Element and text location data

......

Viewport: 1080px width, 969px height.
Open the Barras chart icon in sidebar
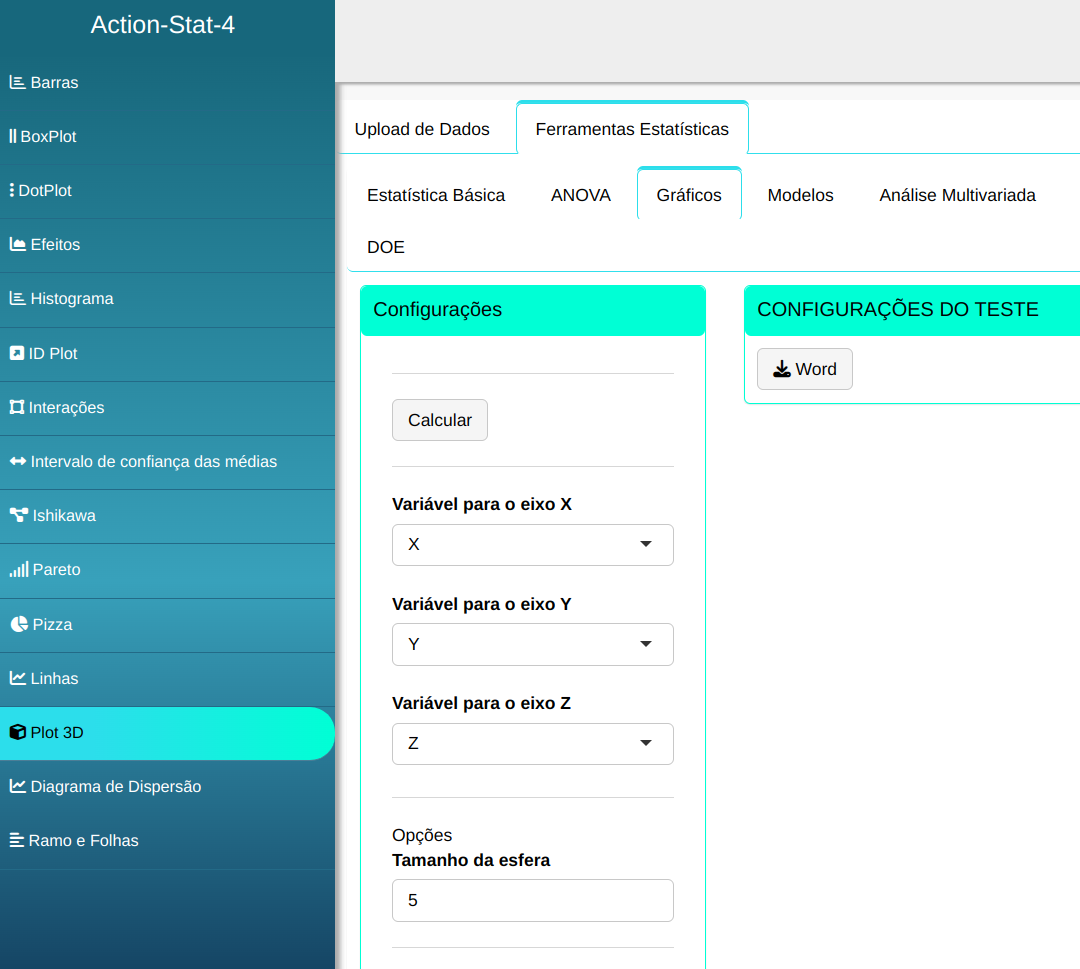tap(17, 83)
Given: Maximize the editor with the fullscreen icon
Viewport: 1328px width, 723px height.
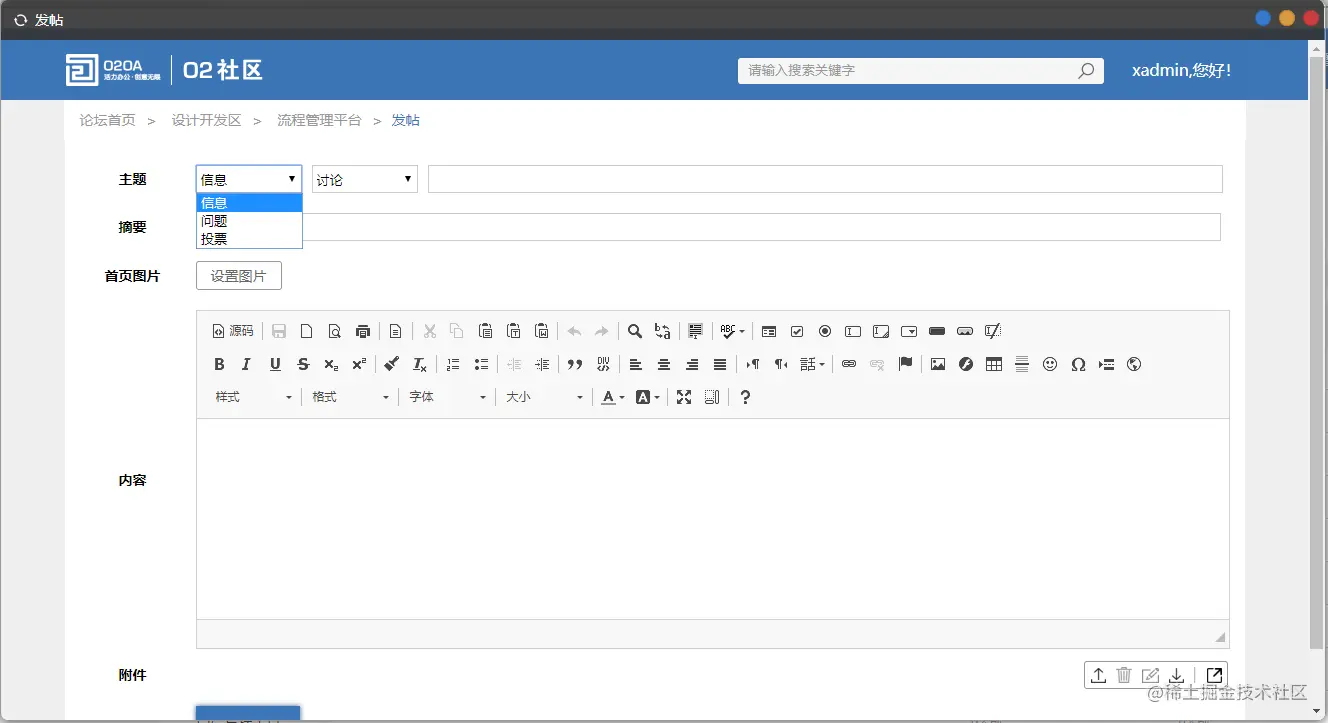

......

Copy every line of the entries above word for word, leaving out the pictures.

Viewport: 1080px width, 969px height.
Open the Barras chart icon in sidebar
tap(17, 83)
Given: Maximize the editor with the fullscreen icon
Viewport: 1328px width, 723px height.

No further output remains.